Don Vicente, como todos conocían al párroco, supo al instante quién era. Tuvo que tragarse la carcajada antes de proferir alguna palabra que le diera pie al momento de la verdad: escucharla clamar por el alma de su difunto esposo o del zángano de su hijo. Como si se hubiera percatado de quién se trataba, Don Vicente empezó la confesión con su ya clásico "Bienvenida, hija mía". La señora gorda, apenas escuchado esto, se echó a llorar y clamar por su difunto esposo y por el zángano de su hijo. "¿Qué hizo esta vez?", preguntó. La mujer empezó diciendo que ya no soportaba a su nuera, una de esas muchachitas díscolas que cree comerse al mundo con sólo mover las caderas a diestra y siniestra. El problema se agravaba cuando su propio hijo la defendía sin poner orden a los insultos que recibía de su parte. "Ya les he dicho que se vayan de mi casa", terminó la señora gorda, mientras Don Vicente hacía esfuerzos casi sobrehumanos por evitar soltar la carcajada que llevaba atragantada en la garganta. De tanto aguantar, soltó un pedo que a la mujer la puso en estado de alerta. "¿Sucede algo, padre?". No es nada, hija -dijo el cura-, anoche comí frijoles.

Las quejas de la mujer siguieron floreciendo, dentro de su desesperación por sacar todo ese mal que llevaba en el corazón. Lo único que podía hacer, pensó, era evitar todo contacto con ellos y así vivir en paz. Era la única solución que se le venía a la mente. El padre, consciente de que la hora ya había pasado, le dio la razón y pidió que hablara con su hijo de su molestia. Y si no quería entender, que se fuera de la casa. La señora gorda agradeció y se marchó. Don Vicente, por su parte, le echó bendiciones y santo remedio.

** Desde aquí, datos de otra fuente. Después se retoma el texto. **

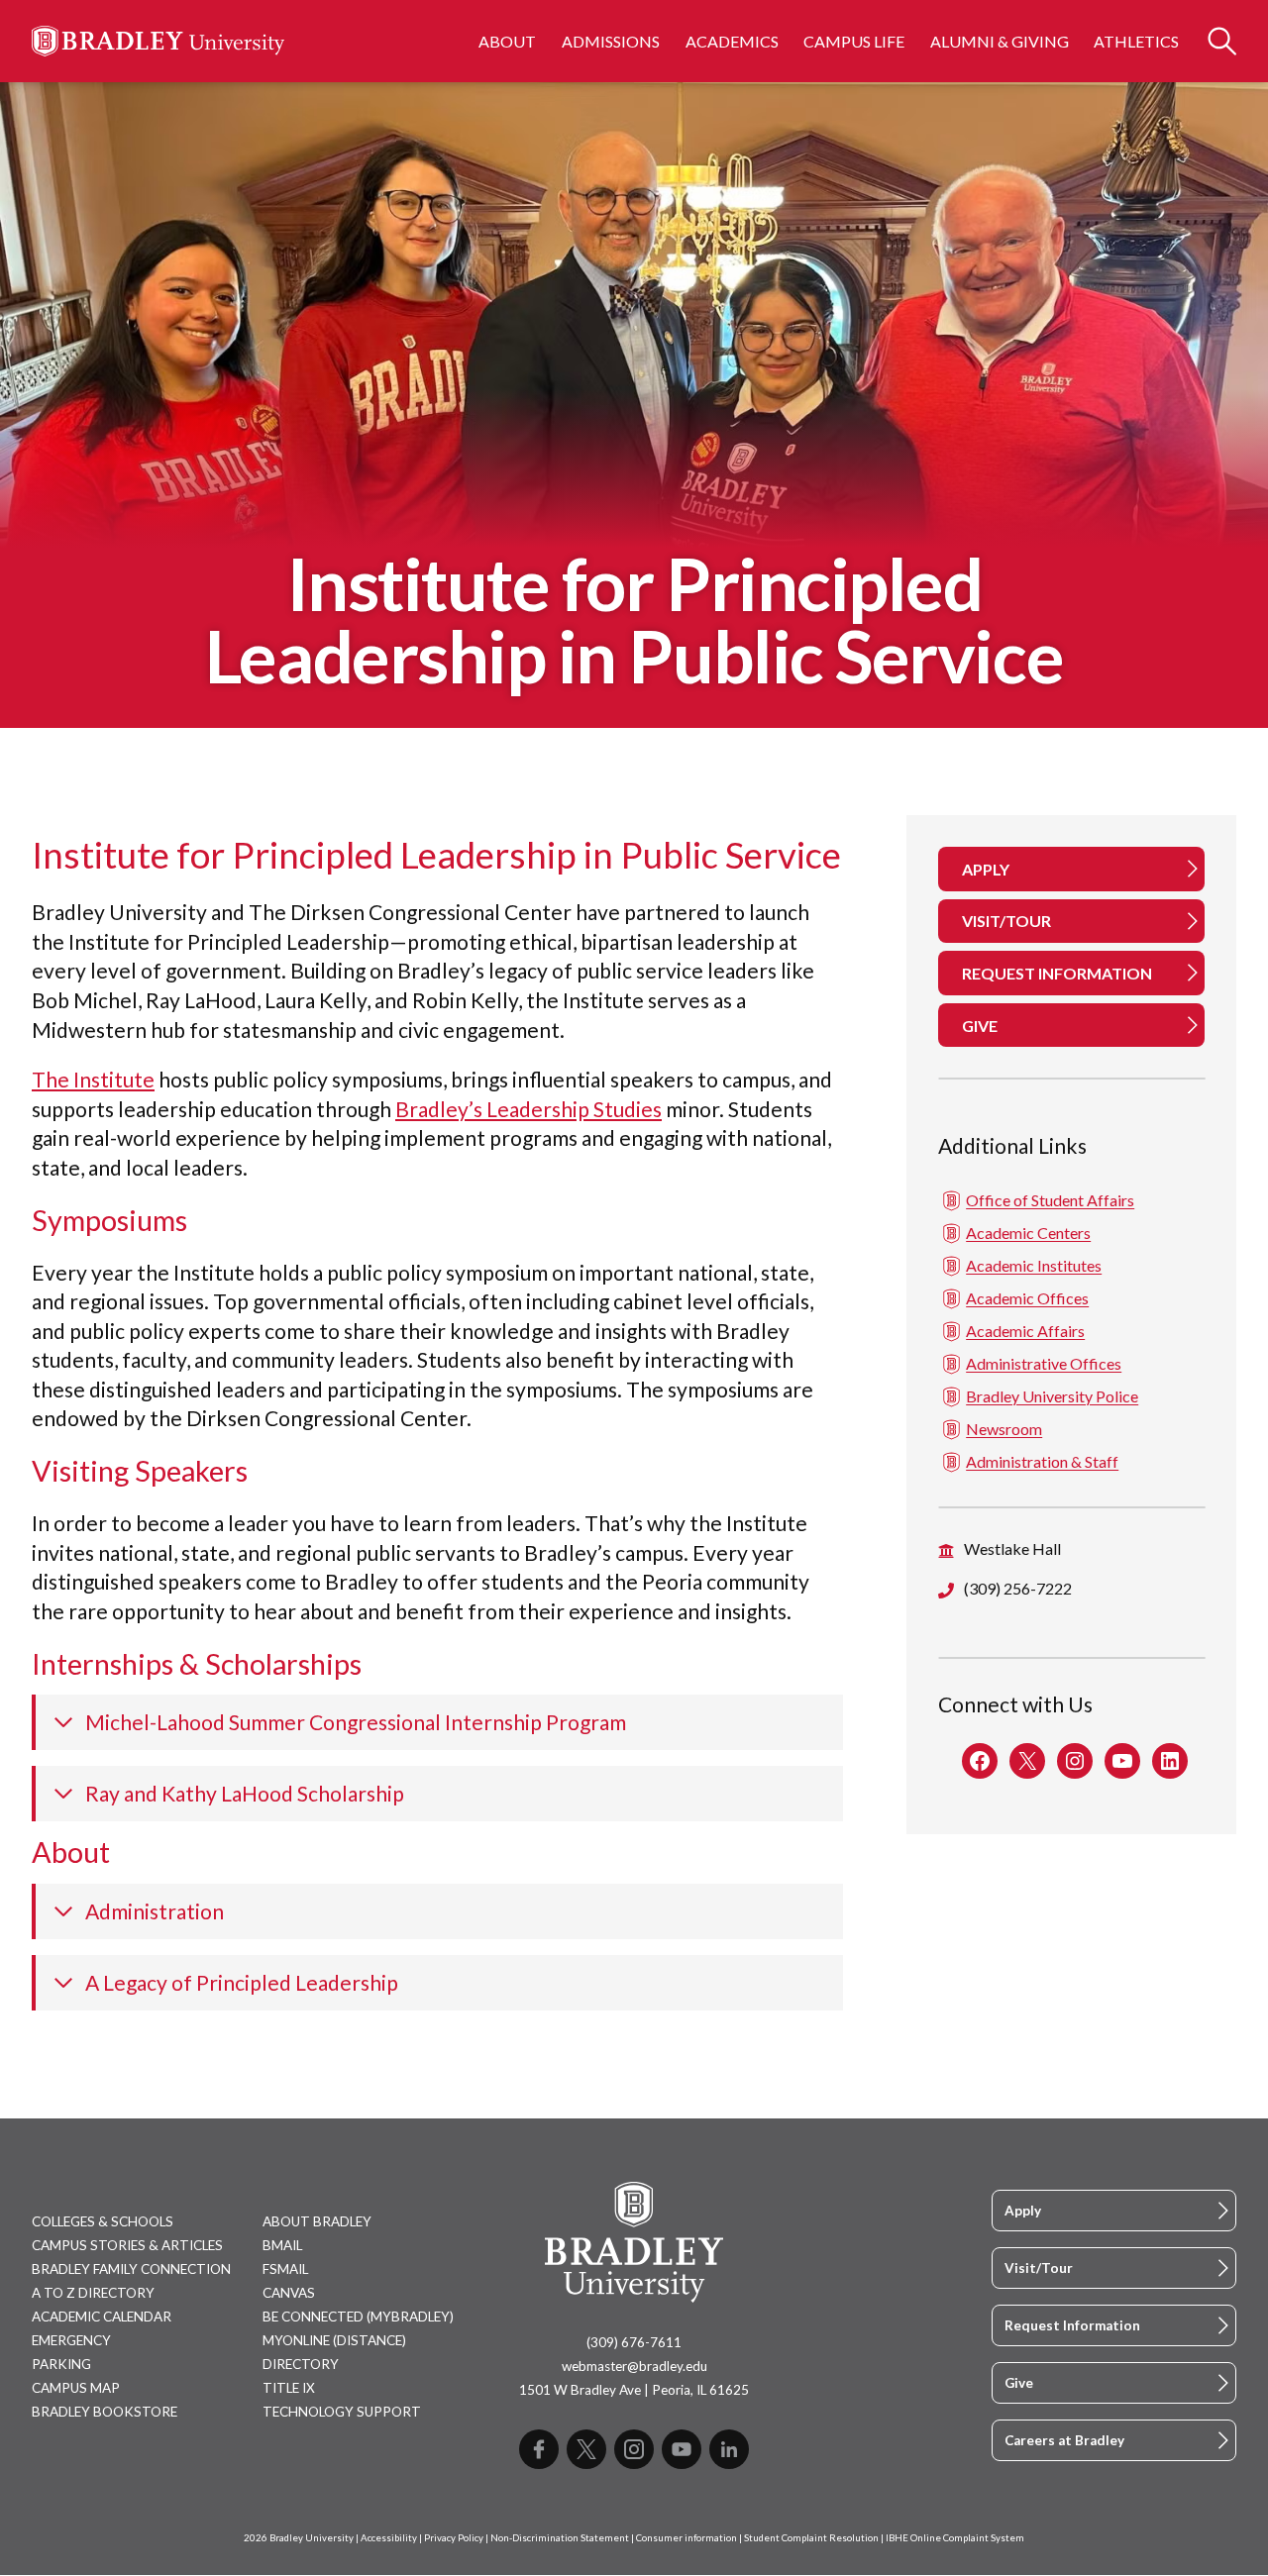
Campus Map (76, 2388)
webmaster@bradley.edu (634, 2366)
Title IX (289, 2388)
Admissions (611, 41)
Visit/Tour (1038, 2268)
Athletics (1136, 41)
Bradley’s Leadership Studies (528, 1108)
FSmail (285, 2269)
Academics (732, 41)
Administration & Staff (1042, 1461)
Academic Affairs (1025, 1330)
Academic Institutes (1034, 1265)
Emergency (71, 2340)
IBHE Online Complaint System (955, 2537)
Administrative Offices (1043, 1363)
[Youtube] (681, 2449)
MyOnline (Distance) (334, 2340)
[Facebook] (539, 2449)
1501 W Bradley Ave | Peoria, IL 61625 (634, 2390)
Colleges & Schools (102, 2221)
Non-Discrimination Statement (559, 2537)
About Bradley (317, 2221)
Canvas (289, 2293)
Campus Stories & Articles (127, 2245)
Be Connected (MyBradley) (358, 2316)
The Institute (93, 1079)
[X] (586, 2449)
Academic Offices (1027, 1297)
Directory (301, 2364)
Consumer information (686, 2537)
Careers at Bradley (1064, 2440)
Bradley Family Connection (131, 2269)
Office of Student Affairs (1050, 1199)
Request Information (1072, 2325)
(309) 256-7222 (1018, 1588)
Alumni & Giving (999, 41)
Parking (61, 2364)
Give (1018, 2383)
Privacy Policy (453, 2537)
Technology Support (342, 2412)
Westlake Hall (1012, 1548)
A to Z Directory (93, 2293)
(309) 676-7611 (634, 2342)
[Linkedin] (729, 2449)
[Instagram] (634, 2449)
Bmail (282, 2245)
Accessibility (389, 2537)
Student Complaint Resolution (811, 2537)
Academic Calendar (101, 2316)
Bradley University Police (1052, 1396)
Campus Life (853, 41)
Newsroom (1004, 1428)
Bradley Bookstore (104, 2412)
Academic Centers (1028, 1232)
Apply (1022, 2210)
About (507, 41)
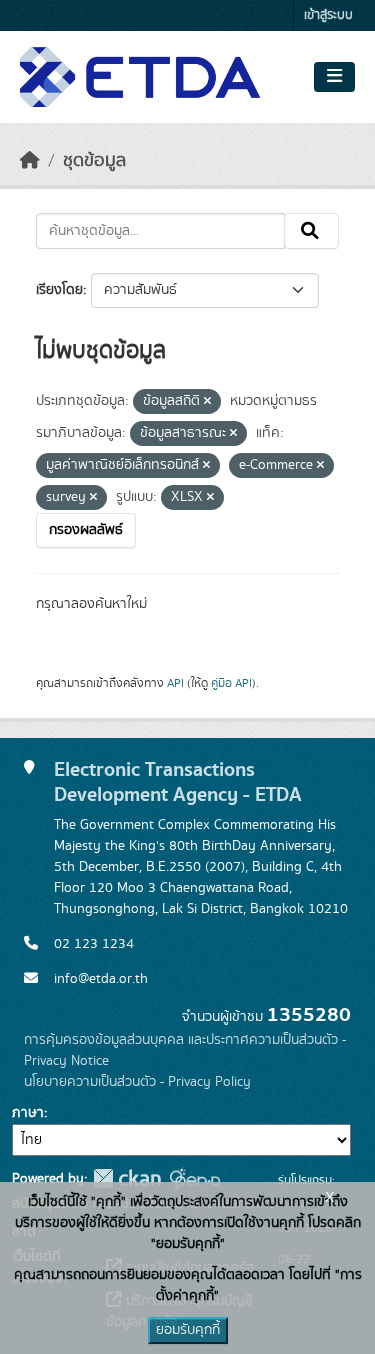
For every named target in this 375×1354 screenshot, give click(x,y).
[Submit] (311, 231)
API (175, 683)
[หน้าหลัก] (30, 161)
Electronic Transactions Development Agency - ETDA (178, 782)
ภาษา (28, 1113)
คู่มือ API (231, 683)
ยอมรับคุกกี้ (188, 1330)
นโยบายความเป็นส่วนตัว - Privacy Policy (137, 1082)
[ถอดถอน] (207, 402)
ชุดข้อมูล (94, 161)
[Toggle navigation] (334, 77)
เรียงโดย (59, 290)
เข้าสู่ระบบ (328, 15)
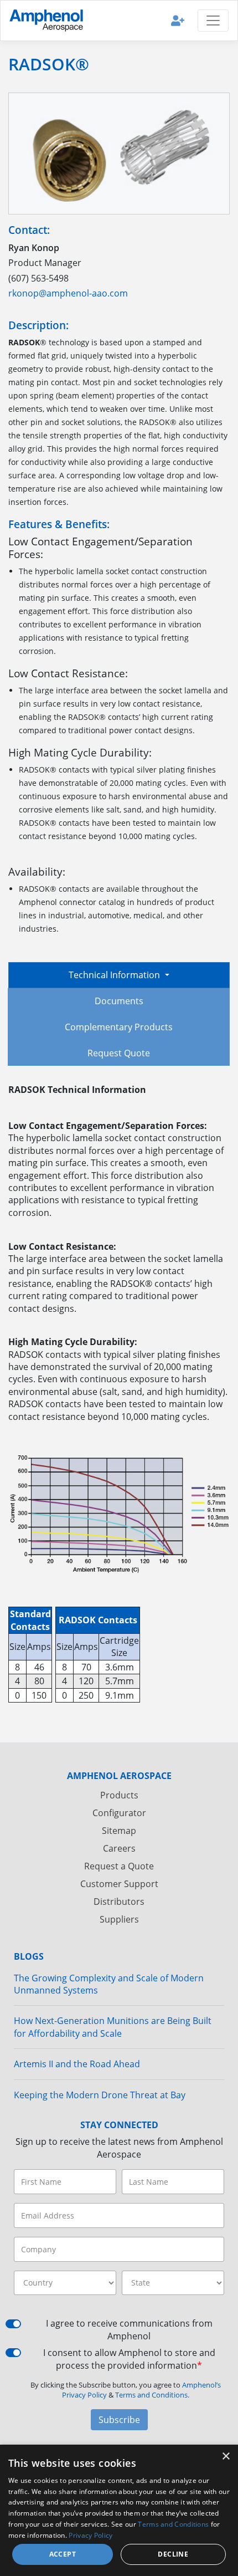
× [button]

Horas más tarde, Don Vicente se acercó a un tipo que llevaba hacía bastante tiempo arrodillado ante la imagen de la Virgen del Sagrado Corazón. Se dio cuenta de que éste se había quedado dormido. Le despertó tratando de no llamar la atención de otros acólitos que rezaban en el recinto. El hombre, disculpándose por el bochorno, se puso de pie y trató de mantenerse ecuánime mientras era acompañado hasta la salida por el sacerdote. Ya afuera, el hombre recordó que debía confesarse con él pero de inmediato fue cortado por un "mejor mañana, un día más un día menos, no hace la diferencia". El hombre, confundido aún, agradeció el interés del párroco y aseguró volver al día siguiente para confesarse ante él y ante Dios.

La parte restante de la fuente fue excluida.